前作に引き続き、リズミカルな痛快コメディでありながら、じわっと涙腺を刺激する不思議な瞬間がある稀有な作品。
映画というのは「よしここで感動させよう」「泣かせよう」という意図を露骨に感じる場面が用意されていることが多く、いわゆる感動巨編と呼ばれるようなものはたいていそのような作りになっている。
大多数の「空気の読める観客」はその場面で素直に気持ちを高揚させ、感動を味わう。
娯楽というのはそういうもの。それが「ある種の映画」に課せられた重要な要素であるし、その瞬間のために決して安くない金と貴重な時間を捧げるのだ。
ただ、そこには誰もがそれぞれに、ここまでは許容範囲だと思えるデッドラインがあるもので、それを踏み越えてしまう演出過剰を感じた瞬間に外連味に変わり、とても見ていられない鬱蒼とした気分になってしまう。
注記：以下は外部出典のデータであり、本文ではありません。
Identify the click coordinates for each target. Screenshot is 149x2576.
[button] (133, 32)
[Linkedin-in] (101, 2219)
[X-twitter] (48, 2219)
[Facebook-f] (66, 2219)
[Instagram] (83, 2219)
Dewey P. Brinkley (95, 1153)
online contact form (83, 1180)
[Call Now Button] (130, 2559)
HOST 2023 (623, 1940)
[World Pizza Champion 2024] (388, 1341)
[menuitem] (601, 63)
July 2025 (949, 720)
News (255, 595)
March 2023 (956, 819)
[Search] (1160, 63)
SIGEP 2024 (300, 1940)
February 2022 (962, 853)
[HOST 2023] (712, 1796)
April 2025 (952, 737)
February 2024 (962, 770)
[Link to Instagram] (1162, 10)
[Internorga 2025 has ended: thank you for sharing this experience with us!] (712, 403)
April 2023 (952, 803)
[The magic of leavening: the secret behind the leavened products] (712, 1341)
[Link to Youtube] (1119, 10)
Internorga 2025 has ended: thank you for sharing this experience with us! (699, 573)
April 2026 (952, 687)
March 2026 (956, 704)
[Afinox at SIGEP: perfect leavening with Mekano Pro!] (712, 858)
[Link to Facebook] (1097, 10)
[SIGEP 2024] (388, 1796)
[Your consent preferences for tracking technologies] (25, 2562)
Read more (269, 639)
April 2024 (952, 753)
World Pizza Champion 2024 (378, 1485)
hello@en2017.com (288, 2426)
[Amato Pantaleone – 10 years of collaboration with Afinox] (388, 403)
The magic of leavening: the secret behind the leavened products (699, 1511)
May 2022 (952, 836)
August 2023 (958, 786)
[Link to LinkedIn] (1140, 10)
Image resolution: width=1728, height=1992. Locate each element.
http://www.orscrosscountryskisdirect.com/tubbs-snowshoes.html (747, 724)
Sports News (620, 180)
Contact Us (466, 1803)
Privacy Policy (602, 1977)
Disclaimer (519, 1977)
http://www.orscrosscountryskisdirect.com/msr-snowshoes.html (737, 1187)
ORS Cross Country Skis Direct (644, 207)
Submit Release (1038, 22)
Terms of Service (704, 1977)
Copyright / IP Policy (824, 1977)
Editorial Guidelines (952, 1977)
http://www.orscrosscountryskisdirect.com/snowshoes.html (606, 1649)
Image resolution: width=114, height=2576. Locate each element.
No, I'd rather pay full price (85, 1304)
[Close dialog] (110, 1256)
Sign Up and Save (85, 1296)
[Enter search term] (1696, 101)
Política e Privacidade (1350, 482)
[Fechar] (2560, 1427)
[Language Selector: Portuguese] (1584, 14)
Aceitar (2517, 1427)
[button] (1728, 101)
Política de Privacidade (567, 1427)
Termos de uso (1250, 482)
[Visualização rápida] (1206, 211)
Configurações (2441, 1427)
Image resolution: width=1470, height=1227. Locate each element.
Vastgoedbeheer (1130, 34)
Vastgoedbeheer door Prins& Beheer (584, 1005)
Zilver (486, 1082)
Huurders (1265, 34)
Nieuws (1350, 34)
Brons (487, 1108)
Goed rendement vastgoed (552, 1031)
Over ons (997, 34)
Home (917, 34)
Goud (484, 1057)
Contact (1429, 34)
この加減というのは年代や経験、性格などでおおきくデッドラインが変わると思う。
だからこそ演出によるものと感じさせず、自然と湧き上がる感動を与えてくれる、自分がいったいなにに感動したのか、自分でもその瞬間には理解出来ていないような、でもふしぎと一瞬涙がじわっと滲むような、そんな不思議な感動を与えてくれる映画こそが、最も尊い作品なのだと私は思う。
このシリーズの素晴らしさは、まさにそのような種類のナチュラルな感動を与えてくれるところなのである。
なぜあの瞬間、ホロッと来たんだろう?というふしぎな場面がいくつかあり、見終わるまではなにに感動したのかうまく理解できずにいるのだが、少し考えてようやく理解する。
それは彼らがそれぞれの立場でさまざまな悩みや課題を抱え、互いにぶつかり合いときに傷つけ合う、どこにでもいるようなごく普通の家族であり、とても人間らしい存在であること。
そしてそんな家族がピンチに見舞われると、見事に息の合った鮮やかな連携を見せて大活躍するのである。
このギャップの大きさが実に爽快であり、同時にそれは家族としての普遍的で理想的な姿であり、それがしびれるほどにかっこいいのだ。家族ってすげえ!
特殊な能力よりも、その連携プレーの素晴らしさこそが彼らの強さなのだと感じ、そして自分にも家族があることを思い出して心が震えるのである。
そしてこの映画は、最後にちょっとしたエピソードを残して終わるのだが、その姿がまさにこの映画の楽しさ素晴らしさを濃縮したものになっていて、極上のディナーを味わった帰りにおみやげもらっちゃった、みたいなときめきを覚える。
前作ともどもすべての人類に見ていただきたい、不朽の名作である。